= TEXTE SOURCE =
Il s’agit ici d’une histoire de lettres anonymes qui, avec des variantes, semble s’inspirer d’une affaire célèbre dont toute une ville de province fut le théâtre il y a quelques années et où l’on nous montre les ravages de l’envie, de la jalousie, de la bassesse, de la lâcheté au sein d’une population jusque-là tranquille.
Qui est le « Corbeau » le mystérieux expéditeur de ces billets venimeux adressés aux uns et aux autres ?
Est-ce l’infirmière vindicative, aux comportements inquiétants ? Est-ce la toute jeune postière — encore une enfant — dont la précocité paraît redoutable ? Est-ce la belle boiteuse au regard provocant ? Naturellement, selon les règles traditionnelles, ce ne sont pas les personnages le plus lourdement marqués, ceux que l’on nous désigne avec insistance, qui fourniront le coupable : on nous le découvrira par un procédé dont la gratuité est trop évidente parmi ceux que pour diverses raisons, nous nous refusions à soupçonner.
Certaines outrances, un parti pris de violence font sourire, alors que l’on n’en a pas envie, mais les erreurs décelées çà et là ne sauraient nous empêcher d’admirer trois ou quatre scènes d’une âpre vérité, conduites avec une singulière maîtrise et où l’on retrouve soudain les qualités foncières d’un Chavance et d’un Clouzot. En outre, la mise en scène de celui-ci échappe souvent au commun : elle a un accent personnel, un style, et l’interprétation est de premier ordre avec Pierre Fresnay — jeune docteur que la campagne anonyme désigne à la vindicte publique — Ginette Leclerc et Larquey dans les principaux rôles.
André LE BRET
Critique du Corbeau par Jean Romeis
paru dans Le Journal du 14 octobre 1943
LE CORBEAU, c’est le croquis dont un mystérieux auteur de lettres anonymes signe ses produits épistolaires. Des produits de jour en jour plus répandus dans la petite ville type de province où se situe le film dont Henry-Georges Clouzot (adaptateur et dialoguiste avec Louis Chavance), est le réalisateur.
Le Corbeau, est un film très consciencieusement et très habilement fait, qui comporte des moments passionnants. Le soupçon est, à l’intention du spectateur, réparti avec astuce sur un très grand nombre de personnages. Il se trouve même qu’à la fin l’action rebondisse alors qu’on ne s’y attendait plus, à la manière de ces pierres que les enfants jettent dans l’eau par ricochets.
On aurait pu souhaiter la création d’une ambiance provinciale plus près de la réalité, ce qui aurait permis d’éviter quelques situations ou images sans vraisemblance (le discours du sous-préfet, sa démission, le cortège funèbre s’écartant de la feuille anonyme, le prêche du missionnaire à l’église, etc.).

= DONNÉES SOURCES =
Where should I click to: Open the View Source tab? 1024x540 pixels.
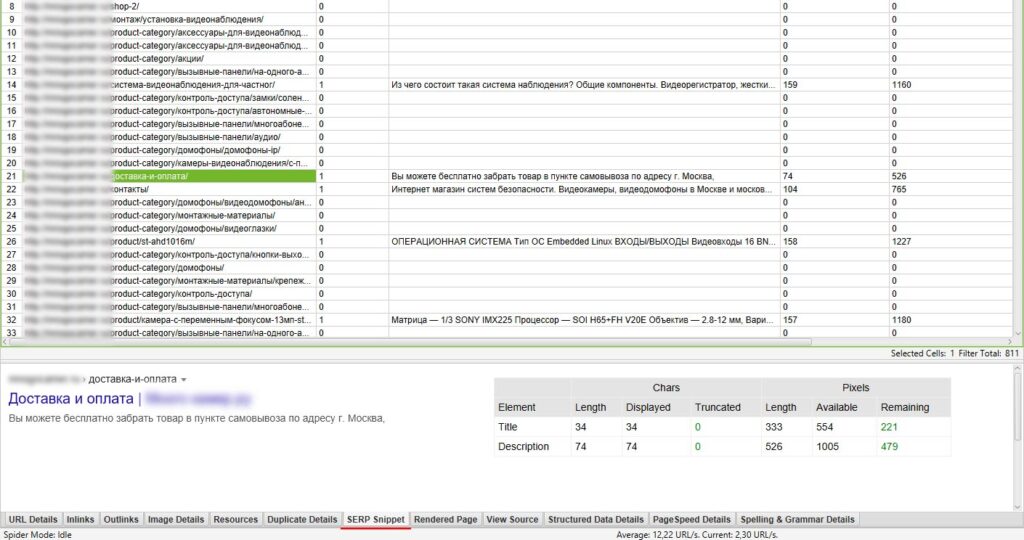[512, 520]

= TRAVAIL À FAIRE =
[1] Réécrivez le passage du texte sur Le Corbeau allant de « Le Corbeau, est » jusqu'à « à l’église, etc.). » inclus, en changeant « spectateur » en « public ».
[2] Écrivez la suite du texte sur Le Corbeau, s'il vous plaît.
Les lignes n'ont aucun lien avec le texte sur Le Corbeau.

= RÉPONSES ATTENDUES =
[1]
Le Corbeau, est un film très consciencieusement et très habilement fait, qui comporte des moments passionnants. Le soupçon est, à l’intention du public, réparti avec astuce sur un très grand nombre de personnages. Il se trouve même qu’à la fin l’action rebondisse alors qu’on ne s’y attendait plus, à la manière de ces pierres que les enfants jettent dans l’eau par ricochets.
On aurait pu souhaiter la création d’une ambiance provinciale plus près de la réalité, ce qui aurait permis d’éviter quelques situations ou images sans vraisemblance (le discours du sous-préfet, sa démission, le cortège funèbre s’écartant de la feuille anonyme, le prêche du missionnaire à l’église, etc.).

[2]
Mais ces imperfections sont compensées par la qualité de l’interprétation, en tête de laquelle brille le grand artiste Pierre Fresnay, et qui compte encore Larquey, Roquevert, Bernard Lancret, Balpêtré, Bertin, Seigner (ces trois-ci de la Comédie-Française), Brochard, Palau pour les hommes ; Ginette Leclerc, Micheline Francey, Héléna Manson, Jeanne Fusier-Gir et Sylvie pour les femmes.
Héléna Manson, très remarquée dernièrement à côté de Jules Berry dans Marie-Martine, a ici un rôle plus étendu, enfin digne de son talent.
J. R.
Qui donc signe Le Corbeau ?
paru dans Actu du 23 septembre 1943
Combien de fois les chroniques des journaux de province nous ont-elles relaté quelque affaire de lettres anonymes ! Soudain, telle petite ville était submergée d’écrits calomnieux ou révélateurs, presque toujours d’une grossièreté morbide. Le soir, on entendait à travers les volets les éclats des scènes de jalousie. On chuchotait au cercle, à la sacristie, chez la notairesse ou dans la mercerie du coin. Des gens devaient quitter le pays. Souvent, quelque jeune fille, harcelée, se jetait à l’eau, quelque mari se pendait. La crainte et la méfiance régnaient. On soupçonnait un tel, une telle… Et puis, un beau jour, le ou la coupable était démasqué. Lui ! Elle ! Jamais on ne l’eût cru.
C’est dans cette atmosphère balzacienne, favorable à la brutale déclaration de sentiments intimes et de secrets, que le film Le Corbeau place un drame qui trouverait sa place dans les « Scènes de la Vie de Province ». Le Corbeau, c’est la signature que les habitants d’une sous-préfecture trouvent au bas de missives pleines de fiel et d’habileté.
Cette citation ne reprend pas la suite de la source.